Homeownership is a cornerstone of the American dream. However, in today’s economy, achieving that dream can feel more challenging than ever. Misconceptions about buying a home often make the process even more daunting and create unnecessary obstacles. To help homeownership feel more accessible, we’re debunking five common home-buying myths. Even current homeowners might find some helpful takeaways.
MYTH #1: You need a 20% down payment.
Many hopeful home buyers assume they need a 20% down payment to purchase a home. While putting a sizeable amount of cash down can be beneficial, it isn’t required.
If you can’t make a 20% down payment on a conventional loan, you could still qualify. You’ll likely be required to obtain private mortgage insurance (PMI). PMI policies protect lenders in case borrowers fall behind on payments or default. Borrowers often opt to pay monthly PMI premiums until they can remove it from their loan. Other premium payment options include up-front or a combination of up-front and monthly.
Aside from conventional loans, options exist that offer low or no money down for qualifying borrowers, such as Federal Housing Administration (FHA) loans and Department of Veterans Affairs (VA) loans. Additionally, state and local programs are available to help first-time buyers with down payment costs.

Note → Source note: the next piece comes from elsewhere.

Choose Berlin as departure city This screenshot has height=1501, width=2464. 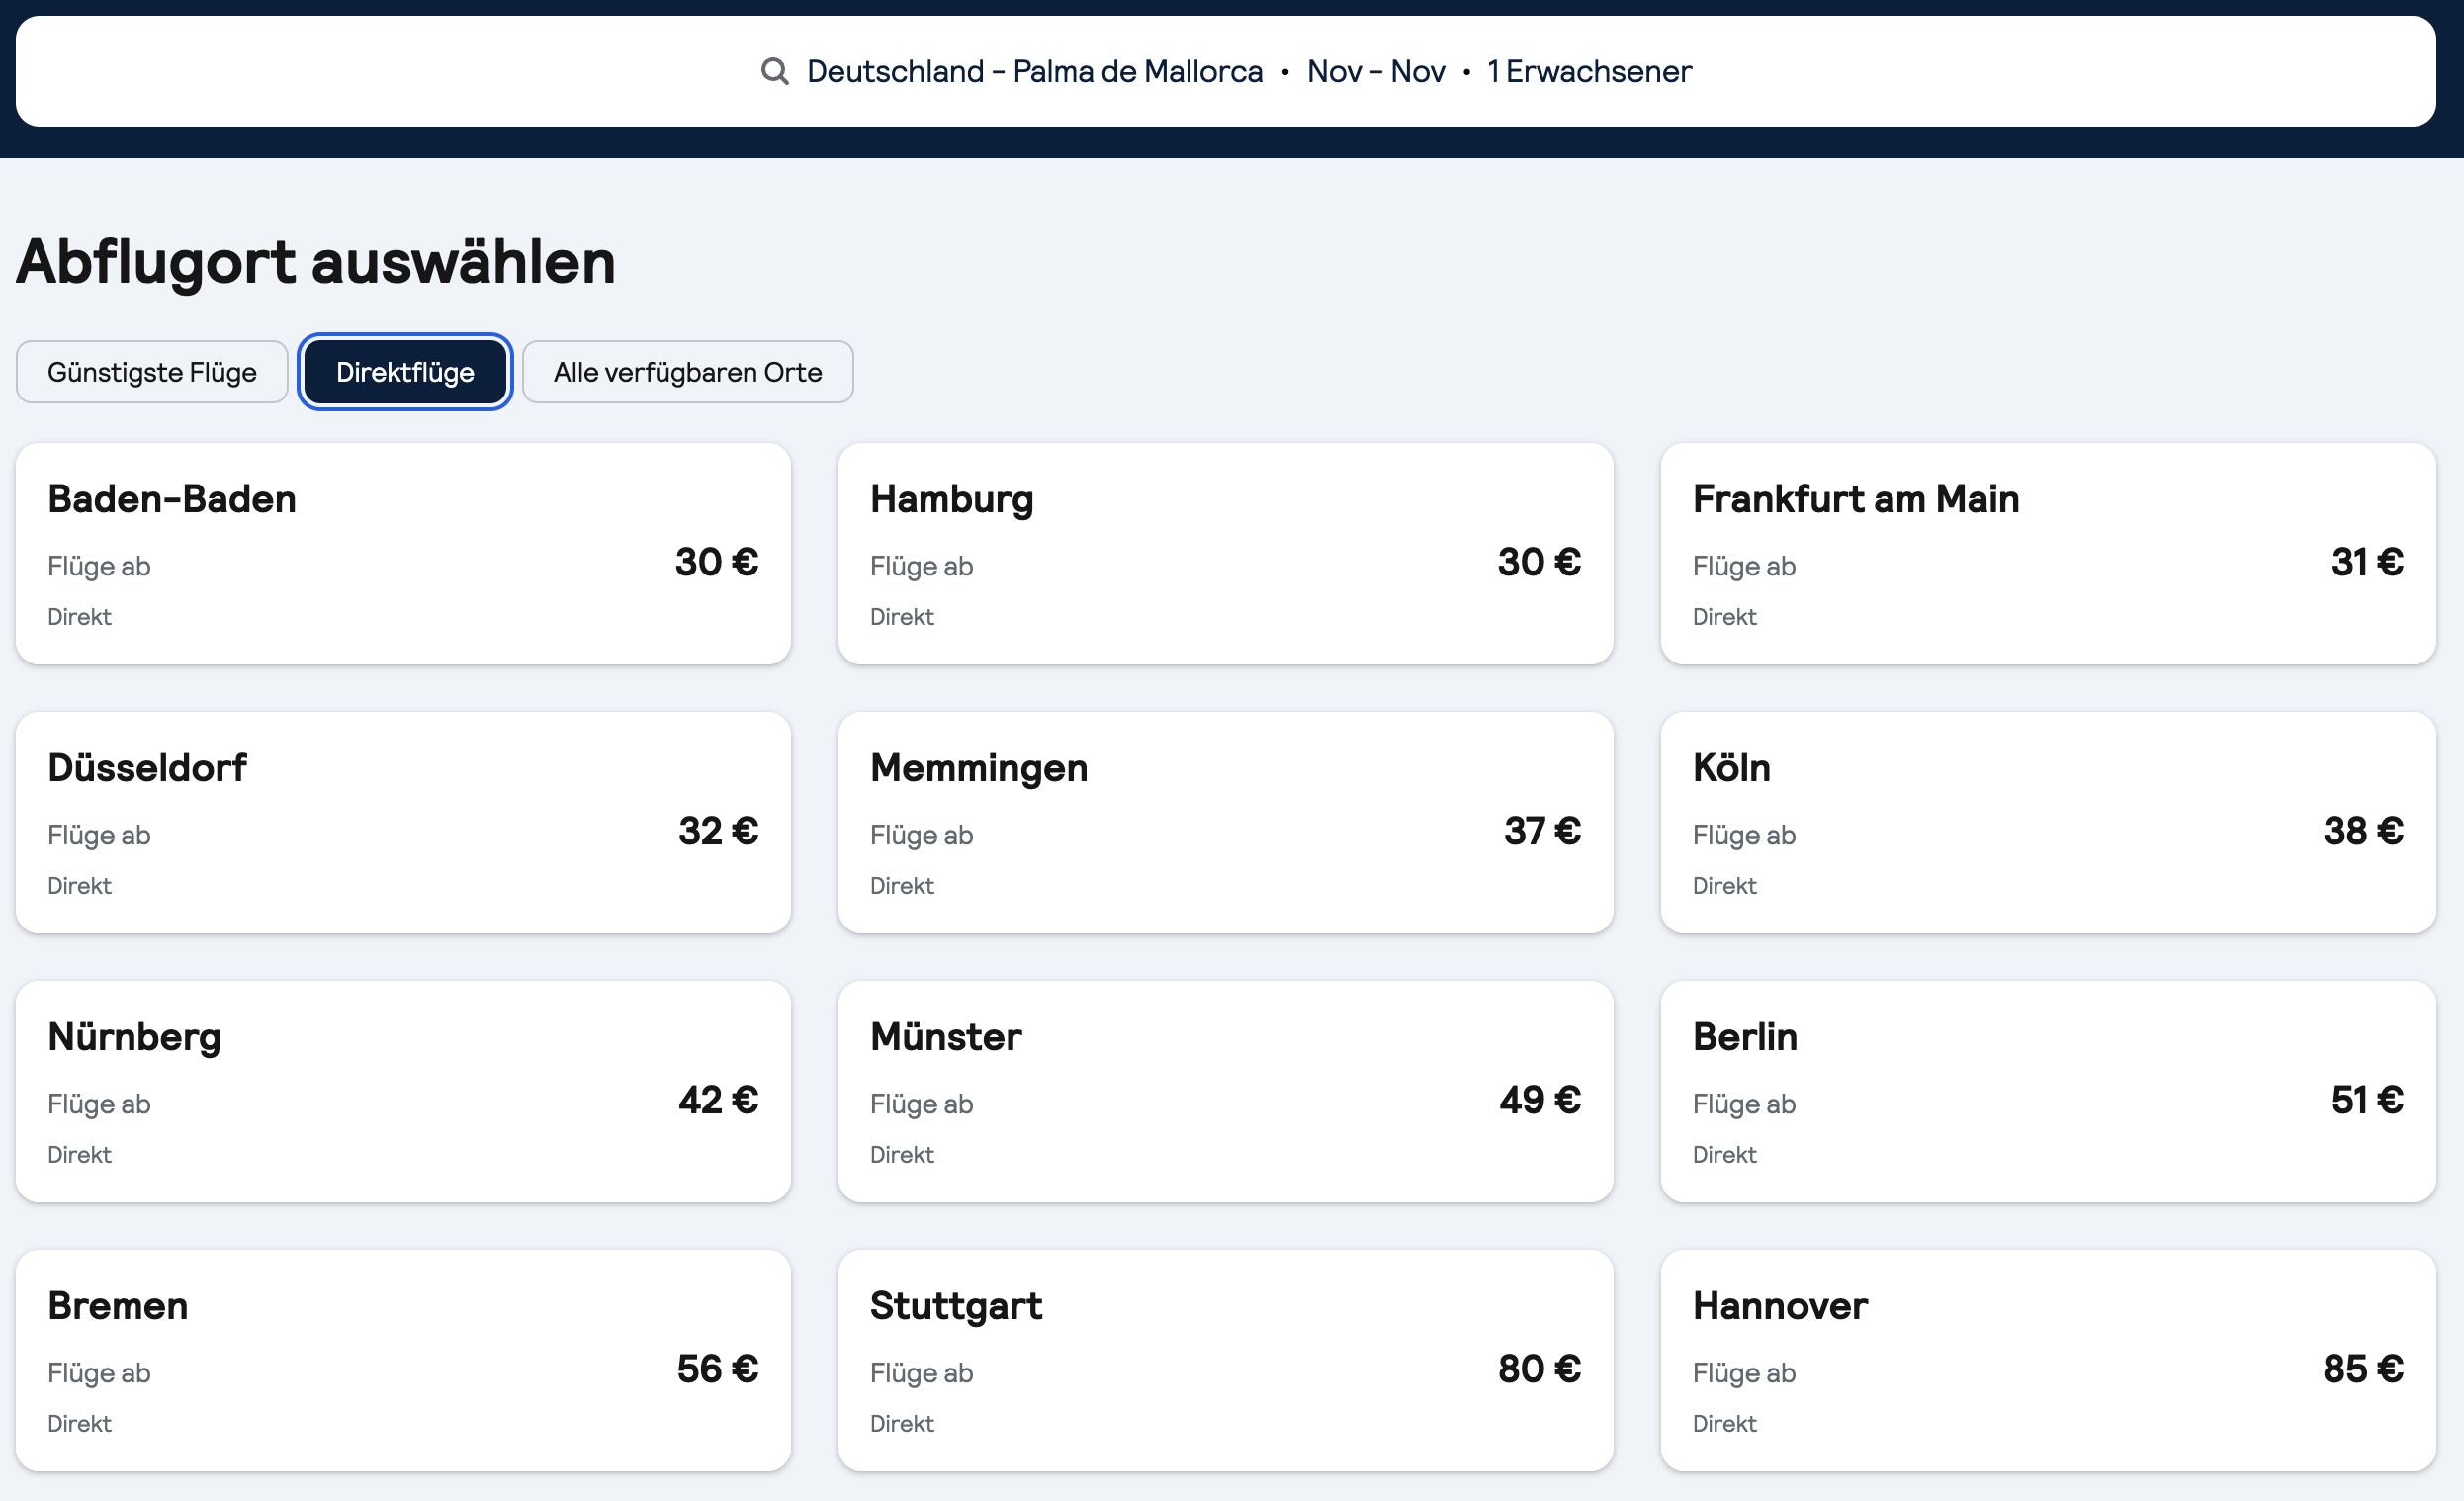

Do your research and consult with an experienced loan officer to explore financing options and what you’ll qualify for.
MYTH #2: You need to have excellent credit to qualify for a mortgage loan.

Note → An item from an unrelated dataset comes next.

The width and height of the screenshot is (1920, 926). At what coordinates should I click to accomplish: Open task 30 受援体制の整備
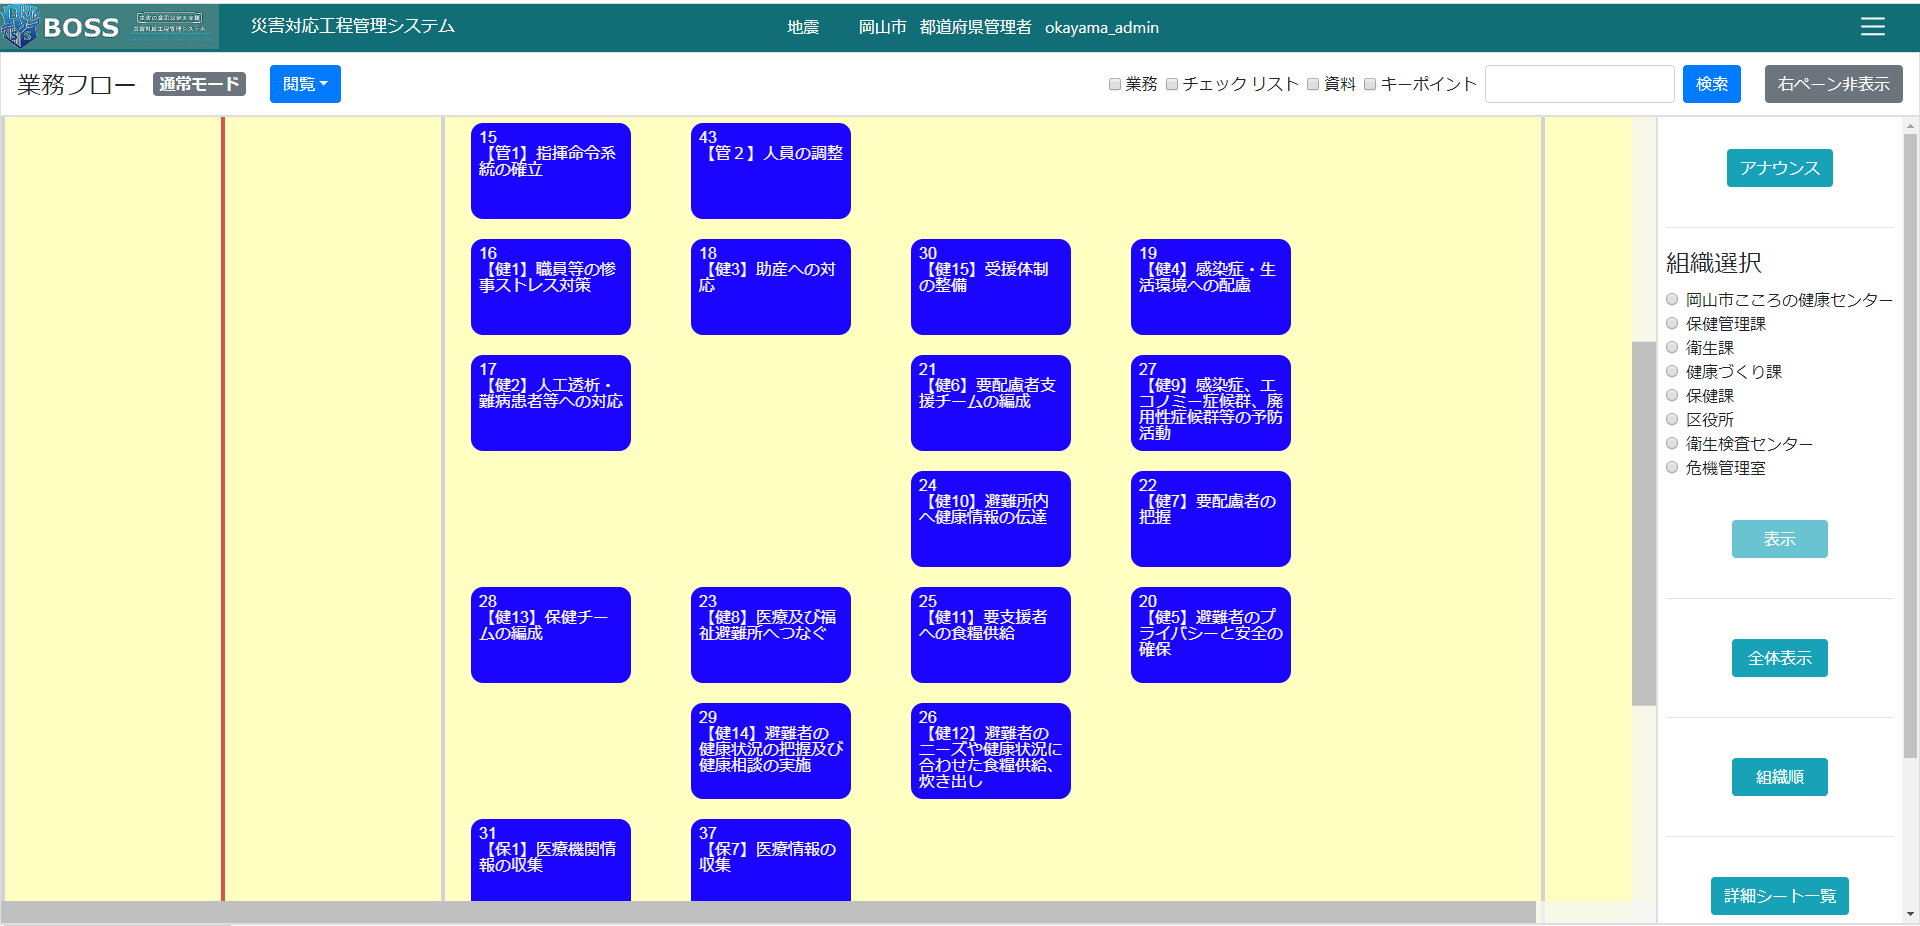[x=990, y=287]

Lots of people buy into the myth that a less-than-excellent credit score dooms their chances of qualifying for a home loan. The truth is, those with average or even poor credit scores can still secure financing. While higher credit scores could factor into securing more favorable interest rates and loan terms, you don’t need flawless credit to buy a home.
Credit score requirements depend on the loan program. Typically, you’ll want a credit score of at least 620 to qualify for a conventional loan. And there are programs available for those with below-average credit. For instance, FHA loans are generally available to borrowers with credit scores as low as 580, and some lenders may accept even lower scores.
If your credit score is below your target, don’t let that stop you from exploring home financing options. Also, you might be able to refinance your mortgage at better terms once your credit score improves.
Myth #3: The 30-year fixed-rate mortgage is always the best option.
While a 30-year fixed-rate mortgage is the most common type of loan, that doesn’t mean it’s the best option for every borrower. For example, if you plan to move or refinance within a few years, an adjustable-rate mortgage might be a better fit because it typically comes with a lower initial rate. Or, if you can afford higher monthly payments, a 15- or 20-year loan might be more ideal since they allow you to build equity quicker and pay less interest over the life of the loan.
Myth #4: You should wait for a drop in home prices before buying.
Since the future is unpredictable, hoping for home prices to reach a certain level can be a frustrating home-buying strategy. Prices are constantly changing and influenced by various factors beyond your control, including inflation, market demand, new home construction, and interest rates. Waiting for that elusive “right time” could prevent you from entering the market altogether. Instead, focus on your finances, career, and life circumstances to determine the best time for you to buy.
Myth #5: Fall and winter are bad times to buy.
Many people think that spring and summer are the best times to buy a home. Housing inventory is often at its peak during these seasons, and it can also be an appealing time to move for families with children that want to get settled into their new home between school years. However, waiting for these months doesn’t mean you’ll get a better deal.
In reality, the housing market is often more crowded with buyers in the spring, which can naturally drive up prices. Buying during the off-season—fall or winter—can give you an advantage. Home prices may be lower, and you’re likely to encounter less competition. Plus, with fewer bids in the market, you’ll have more time to conduct inspections and carefully consider your options before making an offer. Sellers may also be more motivated during fall and winter, allowing you to potentially close the deal and move in sooner than if you waited for the busy season.
As you can see, many common homebuying myths simply don’t hold up when you take a closer look. You don’t need a 20% down payment or excellent credit to qualify for financing. And choosing a 30-year fixed-rate loan, waiting for home prices to reach a certain point, or buying only in spring and summer aren’t always the best strategies. With a clear understanding of your options and the ability to see beyond common misconceptions, homeownership can feel much more attainable for many buyers.